2008–2022 – De la régulation à la contestation et aux nouveaux objectifs

En 2008, le plan Écophyto 2018 est officiellement lancé avec l’objectif de réduire de 50 % l’usage des pesticides en dix ans. Cependant, cet objectif ne sera pas atteint. En 2012, une première étude de l’INSERM établit un lien entre pesticides et maladies chroniques.

En 2016, la Loi Biodiversité programme l’interdiction des néonicotinoïdes. En 2017, la pétition « Nous voulons des coquelicots » marque une mobilisation citoyenne forte contre les pesticides de synthèse.

En 2020, la loi dérogatoire pour la betterave autorise à nouveau les néonicotinoïdes, déclenchant une vive polémique. La France adhère parallèlement au programme européen Farm to Fork, visant une réduction de 50 % des pesticides d’ici 2030.

En 2021, le Conseil d’État annule plusieurs autorisations de pesticides au nom du principe de précaution. L’INSERM confirme en 2022 les risques sanitaires majeurs. Un Observatoire des résidus est créé pour mieux surveiller la pollution environnementale.
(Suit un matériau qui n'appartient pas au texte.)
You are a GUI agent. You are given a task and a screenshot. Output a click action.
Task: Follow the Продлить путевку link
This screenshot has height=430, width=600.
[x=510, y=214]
2023–juillet 2025 – Tensions, actions locales et mobilisation citoyenne

En 2023, le gouvernement propose une refonte du plan Écophyto, inquiétant les ONG. De nombreux arrêtés préfectoraux dérogatoires relancent les controverses autour du respect du droit européen.

En 2024, plusieurs maires interdisent les pesticides à proximité des habitations, mais leurs arrêtés sont systématiquement annulés par les préfets. En février 2024, le gouvernement annonce une « pause » d’Écophyto, déclenchant un tollé chez les défenseurs de l’environnement. Des recours sont déposés devant le Conseil d’État.

Le 8 juillet 2025, la loi Duplomb est adoptée, élargissant les dérogations pour certains pesticides. Le 21 juillet 2025, une pétition citoyenne pour son abrogation atteint 1,5 million de signatures – un record historique qui remet en question la légitimité de la décision parlementaire.